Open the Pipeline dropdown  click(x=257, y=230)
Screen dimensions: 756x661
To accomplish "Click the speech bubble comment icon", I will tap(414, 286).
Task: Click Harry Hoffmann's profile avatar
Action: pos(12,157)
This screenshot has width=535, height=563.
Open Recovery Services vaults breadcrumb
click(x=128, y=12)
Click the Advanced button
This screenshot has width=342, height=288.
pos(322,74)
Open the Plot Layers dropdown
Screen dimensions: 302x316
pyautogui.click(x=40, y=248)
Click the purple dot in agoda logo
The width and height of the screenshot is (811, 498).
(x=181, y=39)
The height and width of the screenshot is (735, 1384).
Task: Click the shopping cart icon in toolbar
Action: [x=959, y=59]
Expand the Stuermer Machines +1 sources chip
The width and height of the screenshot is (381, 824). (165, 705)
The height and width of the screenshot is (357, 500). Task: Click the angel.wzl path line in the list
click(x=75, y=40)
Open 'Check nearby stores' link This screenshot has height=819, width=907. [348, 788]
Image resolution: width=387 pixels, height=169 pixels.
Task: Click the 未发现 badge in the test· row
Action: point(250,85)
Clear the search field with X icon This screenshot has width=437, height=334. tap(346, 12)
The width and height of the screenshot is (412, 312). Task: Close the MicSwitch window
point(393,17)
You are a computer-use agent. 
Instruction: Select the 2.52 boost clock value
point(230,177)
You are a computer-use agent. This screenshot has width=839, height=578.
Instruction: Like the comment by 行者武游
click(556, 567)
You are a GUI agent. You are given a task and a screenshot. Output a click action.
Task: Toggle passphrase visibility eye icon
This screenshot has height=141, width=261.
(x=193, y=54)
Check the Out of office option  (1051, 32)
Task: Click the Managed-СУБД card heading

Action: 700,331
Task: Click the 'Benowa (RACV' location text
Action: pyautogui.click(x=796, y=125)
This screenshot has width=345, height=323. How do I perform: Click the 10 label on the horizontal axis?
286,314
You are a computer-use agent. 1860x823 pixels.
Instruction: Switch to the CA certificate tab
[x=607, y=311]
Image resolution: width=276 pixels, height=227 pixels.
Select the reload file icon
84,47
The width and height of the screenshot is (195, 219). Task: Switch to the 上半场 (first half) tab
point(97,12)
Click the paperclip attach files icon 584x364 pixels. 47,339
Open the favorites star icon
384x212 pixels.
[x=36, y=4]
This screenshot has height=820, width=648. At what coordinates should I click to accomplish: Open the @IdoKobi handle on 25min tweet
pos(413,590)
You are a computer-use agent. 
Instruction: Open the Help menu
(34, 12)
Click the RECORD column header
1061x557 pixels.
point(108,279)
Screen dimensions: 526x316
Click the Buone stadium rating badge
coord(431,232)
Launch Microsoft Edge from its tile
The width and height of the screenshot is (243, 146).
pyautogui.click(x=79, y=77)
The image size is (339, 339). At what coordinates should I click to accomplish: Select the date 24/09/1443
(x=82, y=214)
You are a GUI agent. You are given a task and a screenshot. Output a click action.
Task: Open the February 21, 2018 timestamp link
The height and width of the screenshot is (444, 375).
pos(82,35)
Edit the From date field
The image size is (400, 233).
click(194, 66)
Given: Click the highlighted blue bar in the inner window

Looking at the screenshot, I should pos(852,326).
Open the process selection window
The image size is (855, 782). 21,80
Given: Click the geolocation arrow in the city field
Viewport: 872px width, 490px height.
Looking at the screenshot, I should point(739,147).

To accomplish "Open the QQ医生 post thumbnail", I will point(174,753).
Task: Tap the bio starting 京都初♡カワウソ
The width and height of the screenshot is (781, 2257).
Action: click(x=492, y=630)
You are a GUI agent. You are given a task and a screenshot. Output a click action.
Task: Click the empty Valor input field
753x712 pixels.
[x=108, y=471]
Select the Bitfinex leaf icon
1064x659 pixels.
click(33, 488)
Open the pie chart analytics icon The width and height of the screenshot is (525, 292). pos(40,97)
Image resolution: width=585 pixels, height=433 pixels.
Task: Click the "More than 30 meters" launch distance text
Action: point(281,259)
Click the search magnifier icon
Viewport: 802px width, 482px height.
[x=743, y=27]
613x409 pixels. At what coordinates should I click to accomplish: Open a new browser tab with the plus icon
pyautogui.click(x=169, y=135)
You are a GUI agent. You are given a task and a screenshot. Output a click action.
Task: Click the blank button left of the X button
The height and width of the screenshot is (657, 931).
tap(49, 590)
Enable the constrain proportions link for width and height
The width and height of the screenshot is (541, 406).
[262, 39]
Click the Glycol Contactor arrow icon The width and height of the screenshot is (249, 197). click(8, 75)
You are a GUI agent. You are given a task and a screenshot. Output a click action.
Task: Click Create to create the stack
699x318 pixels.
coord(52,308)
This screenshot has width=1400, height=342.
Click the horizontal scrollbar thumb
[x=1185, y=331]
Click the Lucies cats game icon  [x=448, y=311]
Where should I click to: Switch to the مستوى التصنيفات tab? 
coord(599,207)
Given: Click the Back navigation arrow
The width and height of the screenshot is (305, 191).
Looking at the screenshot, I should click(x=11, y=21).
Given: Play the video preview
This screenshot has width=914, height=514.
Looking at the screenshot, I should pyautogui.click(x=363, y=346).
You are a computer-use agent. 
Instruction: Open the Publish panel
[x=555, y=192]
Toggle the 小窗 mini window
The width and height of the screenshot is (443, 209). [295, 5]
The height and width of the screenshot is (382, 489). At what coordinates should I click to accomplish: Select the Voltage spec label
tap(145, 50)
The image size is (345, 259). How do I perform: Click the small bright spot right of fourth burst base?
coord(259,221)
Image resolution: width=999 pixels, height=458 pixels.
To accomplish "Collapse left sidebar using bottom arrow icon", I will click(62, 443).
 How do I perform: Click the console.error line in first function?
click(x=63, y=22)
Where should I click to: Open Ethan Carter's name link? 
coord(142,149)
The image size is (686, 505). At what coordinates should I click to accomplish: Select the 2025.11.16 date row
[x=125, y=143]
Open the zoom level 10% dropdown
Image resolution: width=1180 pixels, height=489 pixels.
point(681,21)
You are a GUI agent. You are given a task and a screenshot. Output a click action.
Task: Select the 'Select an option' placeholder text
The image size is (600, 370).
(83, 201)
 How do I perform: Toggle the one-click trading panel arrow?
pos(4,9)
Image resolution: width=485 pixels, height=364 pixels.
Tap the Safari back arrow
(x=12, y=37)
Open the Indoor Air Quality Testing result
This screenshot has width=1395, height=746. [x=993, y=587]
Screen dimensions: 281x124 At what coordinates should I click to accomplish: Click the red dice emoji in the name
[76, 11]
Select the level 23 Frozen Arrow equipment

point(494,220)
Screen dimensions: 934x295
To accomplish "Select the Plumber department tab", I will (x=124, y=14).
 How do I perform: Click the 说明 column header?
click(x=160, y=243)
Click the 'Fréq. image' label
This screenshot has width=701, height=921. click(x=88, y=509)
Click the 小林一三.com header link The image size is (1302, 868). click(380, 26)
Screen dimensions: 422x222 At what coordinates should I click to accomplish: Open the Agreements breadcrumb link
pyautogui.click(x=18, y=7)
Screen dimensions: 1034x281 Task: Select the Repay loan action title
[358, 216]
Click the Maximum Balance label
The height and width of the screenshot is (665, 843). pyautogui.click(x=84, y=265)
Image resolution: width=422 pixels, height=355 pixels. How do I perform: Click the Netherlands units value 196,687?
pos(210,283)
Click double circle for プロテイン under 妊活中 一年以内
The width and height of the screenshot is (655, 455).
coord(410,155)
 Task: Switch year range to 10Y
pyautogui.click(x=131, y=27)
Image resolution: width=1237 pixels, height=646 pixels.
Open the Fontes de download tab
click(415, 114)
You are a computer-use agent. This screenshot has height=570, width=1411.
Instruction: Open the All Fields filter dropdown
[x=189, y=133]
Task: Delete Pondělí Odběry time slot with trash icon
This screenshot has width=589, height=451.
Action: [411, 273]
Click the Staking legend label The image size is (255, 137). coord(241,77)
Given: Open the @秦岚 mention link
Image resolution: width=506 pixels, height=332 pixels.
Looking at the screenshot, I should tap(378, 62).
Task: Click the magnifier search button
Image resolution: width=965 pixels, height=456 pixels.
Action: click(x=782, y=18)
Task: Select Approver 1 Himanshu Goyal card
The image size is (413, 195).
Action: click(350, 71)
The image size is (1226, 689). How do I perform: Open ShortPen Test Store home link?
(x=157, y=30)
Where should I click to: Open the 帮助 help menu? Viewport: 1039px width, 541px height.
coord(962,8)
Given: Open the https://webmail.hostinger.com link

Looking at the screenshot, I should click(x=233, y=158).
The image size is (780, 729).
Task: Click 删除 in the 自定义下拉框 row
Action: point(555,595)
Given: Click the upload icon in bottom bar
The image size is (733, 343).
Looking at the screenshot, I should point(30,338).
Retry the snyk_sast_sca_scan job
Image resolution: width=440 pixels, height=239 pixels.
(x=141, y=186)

####

- **Assignment**
Return the lines above, starting at the one that contains "Image resolution: width=965" and running through the last, exactly as they appear, with no extra lines.

- **Exercise result**
Image resolution: width=965 pixels, height=456 pixels.
Action: click(x=782, y=18)
Task: Select Approver 1 Himanshu Goyal card
The image size is (413, 195).
Action: click(350, 71)
The image size is (1226, 689). How do I perform: Open ShortPen Test Store home link?
(x=157, y=30)
Where should I click to: Open the 帮助 help menu? Viewport: 1039px width, 541px height.
coord(962,8)
Given: Open the https://webmail.hostinger.com link

Looking at the screenshot, I should click(x=233, y=158).
The image size is (780, 729).
Task: Click 删除 in the 自定义下拉框 row
Action: point(555,595)
Given: Click the upload icon in bottom bar
The image size is (733, 343).
Looking at the screenshot, I should point(30,338).
Retry the snyk_sast_sca_scan job
Image resolution: width=440 pixels, height=239 pixels.
(x=141, y=186)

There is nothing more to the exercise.